One sister told Fuller he had made her realise that "monsters are very real".

She added: "You are the absolute worst of humanity."

One husband, having read a statement from his son, told Fuller he should be thankful he wasn't sharing a cell with him.

Many in the room nodded, and perhaps for that moment Fuller was grateful to be sat in his glass box flanked by police officers.

'Three months? For three rapes?'

Despite all of the hurt and grief Fuller has caused, committing his crimes unseen for over three decades, with victims ranging from nine to 100 years old, filming what he'd done, keeping a "catalogue of depravity" on hard drives, one of which had over 800,000 images of abuse - despite all of this, the judge was only able to give him a sentence of 12 years for these accumulated crimes and a chunk of that was because he also had the most appalling child abuse images on his computer.

ASSIGNED TASK 1: Set down the passage of the court report from "One sister told" up to and including "cell with him.", word for word.
ASSIGNED TASK 2: List every passage in the court report that is enclosed in quotation marks, in the order they appear.
ASSIGNED TASK 3: Write the next part of the court report on the Fuller sentencing, picking up after its final sentence.

RECORD EXCERPTS:
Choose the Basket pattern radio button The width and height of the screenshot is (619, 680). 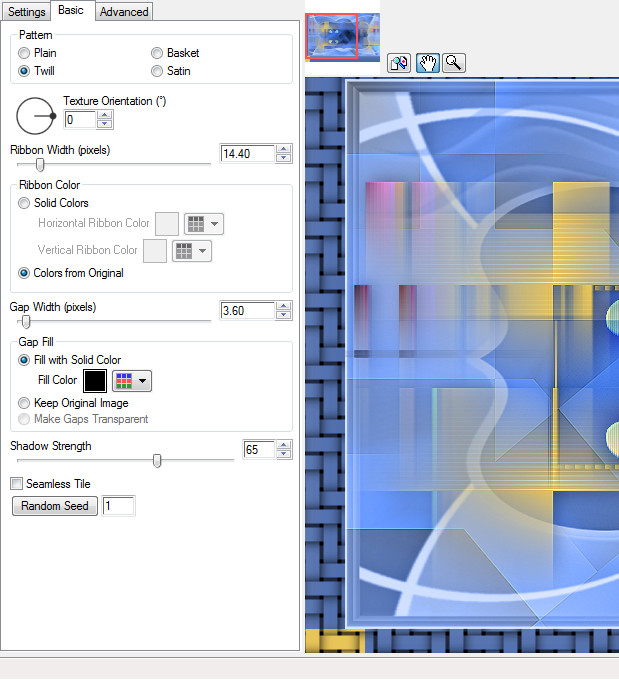[157, 53]
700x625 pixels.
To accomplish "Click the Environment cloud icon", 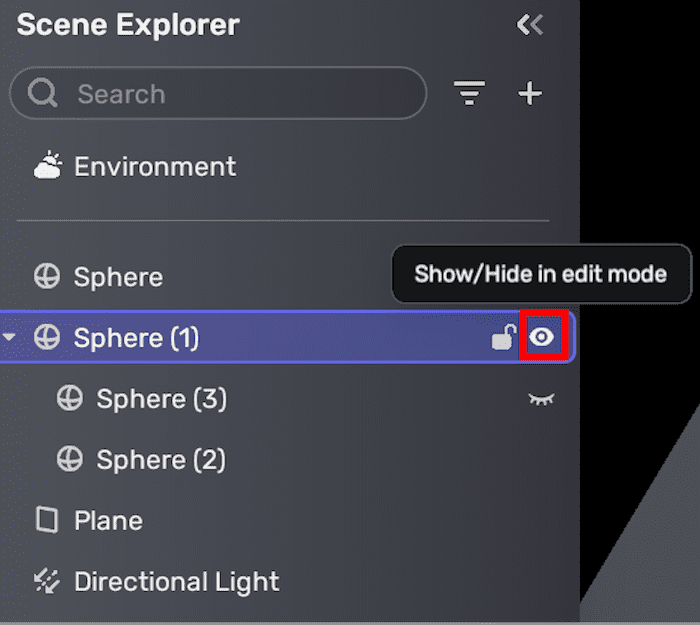I will tap(47, 166).
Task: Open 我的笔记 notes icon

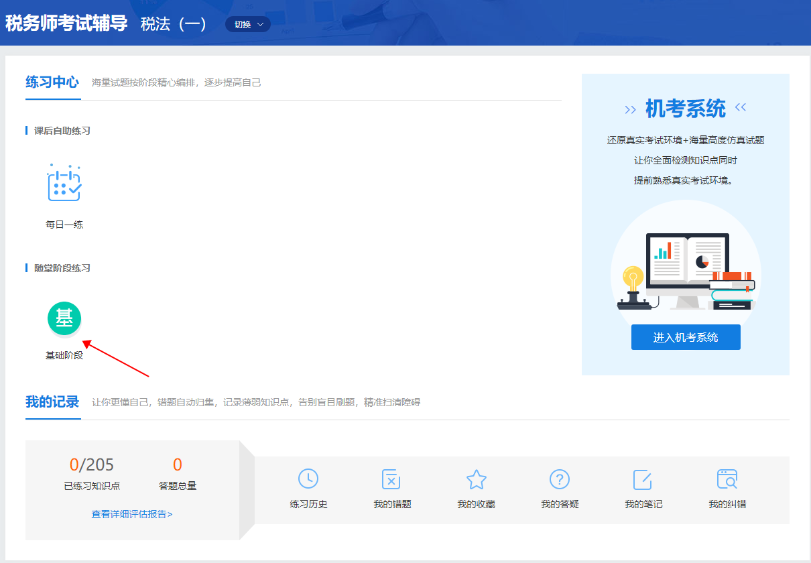Action: click(x=643, y=479)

TASK RESPONSE 1:
One sister told Fuller he had made her realise that "monsters are very real".

She added: "You are the absolute worst of humanity."

One husband, having read a statement from his son, told Fuller he should be thankful he wasn't sharing a cell with him.

TASK RESPONSE 2:
monsters are very real
You are the absolute worst of humanity.
Three months? For three rapes?
catalogue of depravity

TASK RESPONSE 3:
What was hardest for many to stomach was when, for one count which involved several dead victims, the crime for each individual victim was given a term of just three months. At this point a man whose dead autistic daughter had been raped by Fuller walked out of the courtroom.

"Wait," said his wife, who hadn't left the house since she'd heard the news other than to come to the court room. But he pushed past us. "Disgraceful," he muttered.

I was sat next to Nevres Kemal, a friend who I'd come to support. Her daughter, Azra, had been raped three times by Fuller in the mortuary. "Three months?" she said in my ear. "For three rapes? Is that all Azra is worth?"

But Ms Kemal knows the judge is tied by the limitations of the law. Later she addressed news cameras outside.

"This is not fair and just," she said. "It is not acceptable. She was worth more than that. People who sell drugs or have class A drugs on them have a larger sentence.

"It's a disgrace and I'm more than disappointed, but our Lady Justice is a superstar. I heard her, I watched her. She is an incredible woman, and she delivered what she could. But the law has to change."

Victims' families want answers

What seems important too is that the events that allowed Fuller to commit his crimes are properly looked at. This isn't a one off. I just need to say the name Jimmy Savile. The TV star gained access to Stoke Mandeville Hospital Mortuary and did the same. People who want to do these kinds of things find ways.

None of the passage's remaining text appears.